In another co-administration study Na3NTA at dose levels of 0.1 or 20 mg/kg bw/day was administered with CdCl2 or CH3HgOH via drinking water to pregnant Charles River CD rats during embryogenesis. No change or increase in the incidence of Cd or Hg induced malformations was observed. However, also in the groups given only Na3NTA, there was an apparent increase in hydronephrosis and bladder defects. But, since these conditions had been observed by the authors also in other controls at significant and varying incidences (10 – 40 %) this effect was discussed not to be attributed to Na3NTA treatment (Nolen et al., 1972).

In a combined teratogenicity/toxicokinetic study, two groups of pregnant and non-pregnant NMRI or C57 Black mice were given 14 C-labelled NTA intravenously, respectively per os, and the distribution of radioactivity at different time-intervals was studied with whole-body autoradiography (Tjälve, 1972). Two additional groups of ten NMRI mice each were either given 0.2 % NTA via drinking water during embryogenesis or taken as controls. The results from autoradiography revealed a strong accumulation of NTA in the skeleton. There was also a strong accumulation in the fetal skeleton thus indicating transplacental transfer. However, external, skeletal or visceral examination of the fetuses did not reveal any teratogenic effects.

The assessment of the teratogenic potential of Na3NTA is mainly based on an older key study conducted by Nolen et al. (1971). Compared to current guideline studies, the study does not cover all possible endpoints. In addition, the maximum concentration of 450 mg/kg/d is rather low and the dose level used in the second species (250 mg/kg/d) does not cause maternal toxicity. However, administration of Na3NTA did not cause visceral or skeletal malformation in fetuses in a rodent and a non-rodent species. The available data are considered to be sufficient to prove that toxicity to reproduction does not occur at concentrations up to 450 mg/kg/d.

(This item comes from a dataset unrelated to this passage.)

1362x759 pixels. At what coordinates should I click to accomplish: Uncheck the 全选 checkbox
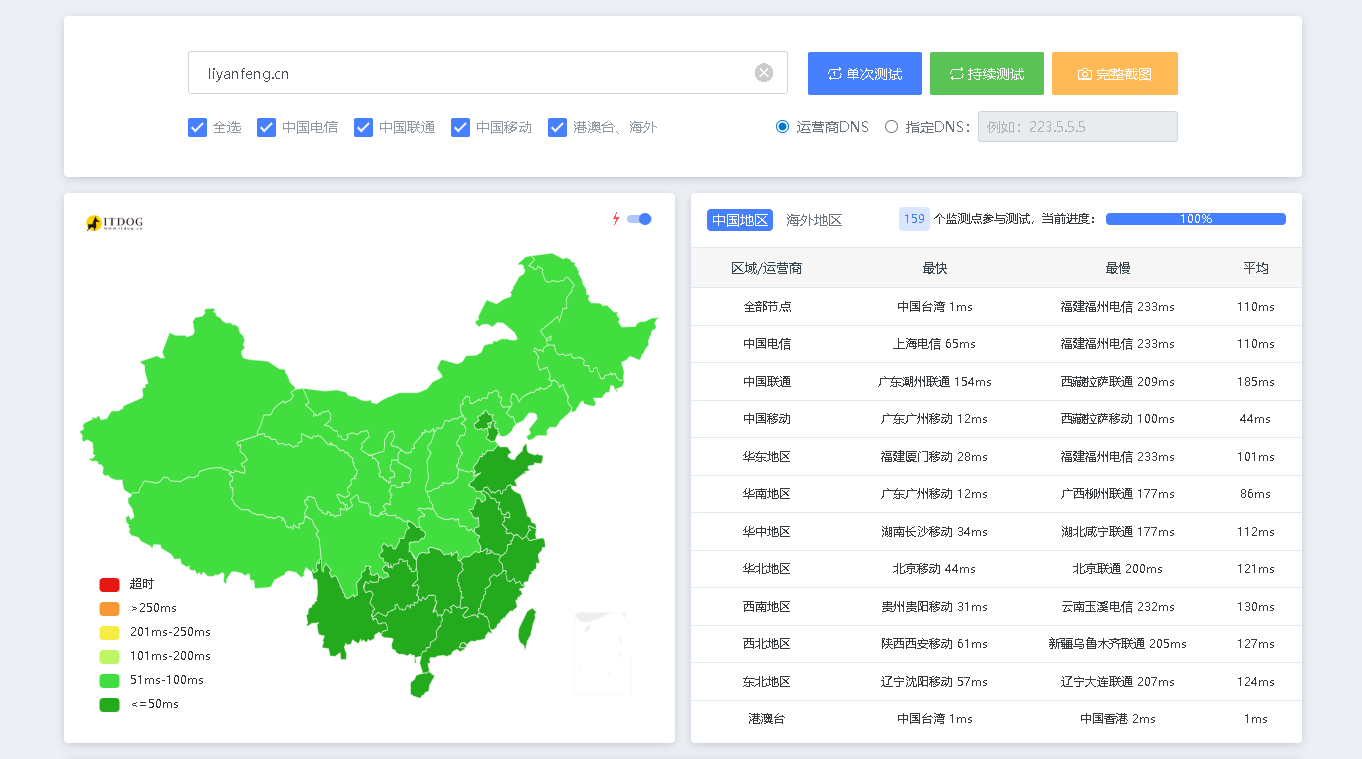(197, 127)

Justification for classification or non-classification

The NOAEL derived from a combined Reproduction and Teratology Studies is 450 mg/kg/day. Higher dose levels up to and including clearly parentally toxic doses have not been investigated. However, critical effects for Na3NTA are based on nephrotoxicity and carcinogenicity clearly occurring at lower concentrations. Hence, fertility and developmental toxicity at concentration above 450 mg/kg/d are not considered to be relevant for human risk assessment.